[Text under study]
I understand your question and it is a very interesting one. I think we will need Tesla to weigh in on this one to provide the real answer.


----------



## fsKotte

GregRF said:


> Your motor controller works by controlling a rotating magnetic field in the outer shell of the motor known as the stator. The part that actually rotates is the rotor. The rotor has steel and magnetic bits in it that are attracted to this magnetic field.
> 
> When you are applying positive torque, the magnetic field will rotate in a manner that leads the bits attracted to it giving the rotor power.
> 
> When you apply negative torque the rotating magnetic field will lag the attracted bits causing the rotor to try to slow and give you regeneration.
> 
> When you apply zero torque the rotating magnetic filed and rotor will spin in unison and give no power and no regeneration.
> 
> Does that help you visualize what is happening?


Thanks - Yes, I think that helps me visualize what's happening.

So Torque is the force that either accelerates the rotor's spin, or slows it. And this is manifest when you cause the stator's magnetic field to start to rotate faster than the rotor is turning at that moment (which is essentially the north/south polarity starting to switch faster in the stator), you're applying positive torque and the rotor spins faster to try to catch up to the faster rotation of the magnetic field in the stator. Or, the rotor slows down if the stator's magnetic field begins to rotate more slowly than the rotor's rotation at any given moment (negative torque). And so when the stator's magnetic field and the rotor rotate at exactly the same speed, no acceleration or deceleration occurs - zero torque state.

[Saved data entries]
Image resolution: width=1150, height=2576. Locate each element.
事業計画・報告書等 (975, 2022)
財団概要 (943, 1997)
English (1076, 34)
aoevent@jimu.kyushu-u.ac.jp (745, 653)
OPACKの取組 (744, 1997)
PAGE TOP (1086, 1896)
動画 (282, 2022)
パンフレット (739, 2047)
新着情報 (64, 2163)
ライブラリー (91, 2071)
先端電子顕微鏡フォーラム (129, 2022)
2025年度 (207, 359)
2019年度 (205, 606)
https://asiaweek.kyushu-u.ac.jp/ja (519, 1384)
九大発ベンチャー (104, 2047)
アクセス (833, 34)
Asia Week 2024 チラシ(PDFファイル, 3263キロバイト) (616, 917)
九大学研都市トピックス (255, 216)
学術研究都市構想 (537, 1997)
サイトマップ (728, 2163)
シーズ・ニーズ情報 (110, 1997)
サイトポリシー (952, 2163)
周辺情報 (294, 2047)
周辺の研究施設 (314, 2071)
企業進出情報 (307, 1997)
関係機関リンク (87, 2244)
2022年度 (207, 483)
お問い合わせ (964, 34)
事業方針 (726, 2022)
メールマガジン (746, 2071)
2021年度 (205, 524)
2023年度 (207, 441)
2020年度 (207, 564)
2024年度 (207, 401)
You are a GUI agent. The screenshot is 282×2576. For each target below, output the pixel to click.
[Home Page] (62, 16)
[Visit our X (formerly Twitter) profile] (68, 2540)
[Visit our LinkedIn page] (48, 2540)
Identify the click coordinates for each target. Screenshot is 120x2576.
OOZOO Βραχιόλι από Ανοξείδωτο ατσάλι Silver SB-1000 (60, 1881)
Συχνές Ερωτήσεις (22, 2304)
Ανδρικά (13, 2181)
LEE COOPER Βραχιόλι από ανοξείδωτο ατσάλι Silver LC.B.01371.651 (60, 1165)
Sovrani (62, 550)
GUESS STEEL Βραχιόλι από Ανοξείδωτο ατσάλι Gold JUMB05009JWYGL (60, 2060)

[Work instructions]
• 1. Answer these questions about the motor torque discussion, one line each, marked (a), (b), (c):
(a) What name is given to the outer shell of the motor?
(b) Who does the first post say will need to weigh in to provide the real answer?
(c) In the reply from fsKotte, what does the rotor do when the stator's magnetic field rotates faster than the rotor?
• 2. Carry on the motor torque discussion from its last sentence.
You won't need the items for any of this.

[Answers per task]
• 1.
(a) The stator.
(b) Tesla.
(c) It spins faster to try to catch up to the faster rotation of the stator's magnetic field.

• 2.
So then, would it be safe to say that setting your Model 3 to "standard (high) regen is essentially pre-setting the torque on the motor to some level of negative stator lag then, that must be initially overcome to start moving the rotor?

Another way of stating the question, maybe a better way to get at the heart of this:

When you switch your car from "low" to Standard (High) regen, what exactly has changed in the motor, or elsewhere in the car? Exactly what goes on in the drivetrain system (or the motor itself), in order to switch it from a "low" (low regen/resistance) mode to a "high" (or "standard") regen mode?

Is it that torque bias in the stator, or something like that? I don't think it's a mechanical event in the car, but I don't really know what is changing . . . .


----------



## GregRF

fsKotte said:


> When you switch your car from "low" to Standard (High) regen, what exactly has changed in the motor, or elsewhere in the car? Exactly what goes on in the drivetrain system, to switch it from a "low" (low regen/resistance) mode to a "high" (or "standard") regen mode?


The only change would be how the motor controller interprets the signal from the accelerator pedal position. In some manner it remaps the torque setting from the previous example of -3 to +10 to something like -1 to +10.

So the only change the drivetrain sees is the maximum value it is allowed to regenerate at, otherwise it operates the same.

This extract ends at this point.